Rewrite the data below, replacing "Task" with "Instruction" and leaving everything else unchanged, and omit the pictures from your answer.

↓↓↓

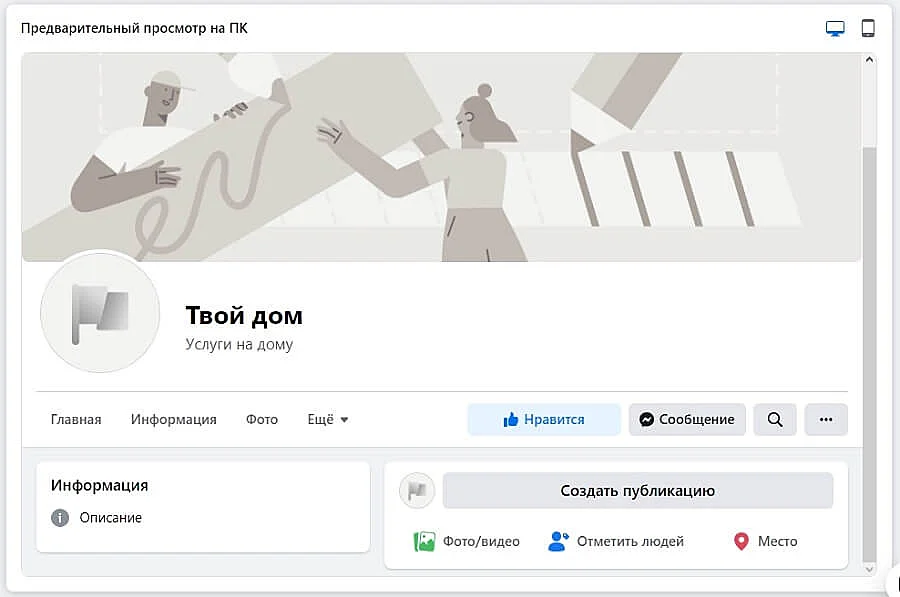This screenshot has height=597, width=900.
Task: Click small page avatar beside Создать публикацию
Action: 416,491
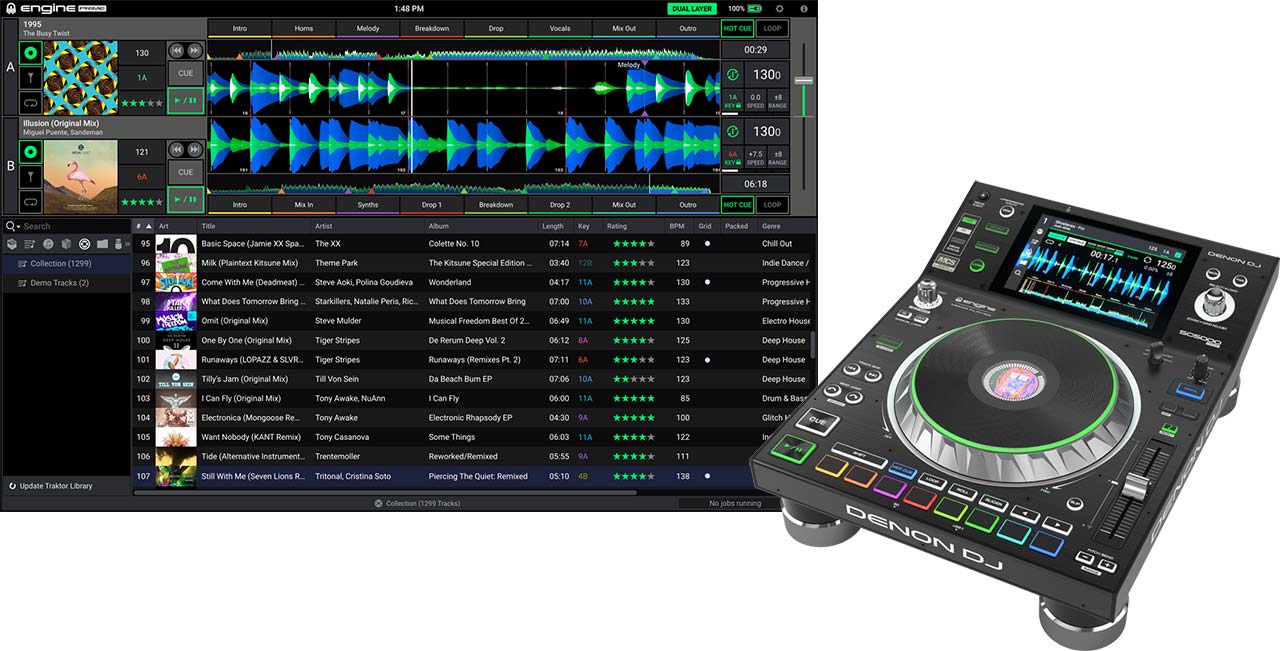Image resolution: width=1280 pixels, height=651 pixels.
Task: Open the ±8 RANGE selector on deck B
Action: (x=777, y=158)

↑↑↑

● ANSWER IN FULL:
This screenshot has height=597, width=900.
Instruction: Click small page avatar beside Создать публикацию
Action: 416,491
Image resolution: width=1280 pixels, height=651 pixels.
Instruction: Open the ±8 RANGE selector on deck B
Action: (x=777, y=158)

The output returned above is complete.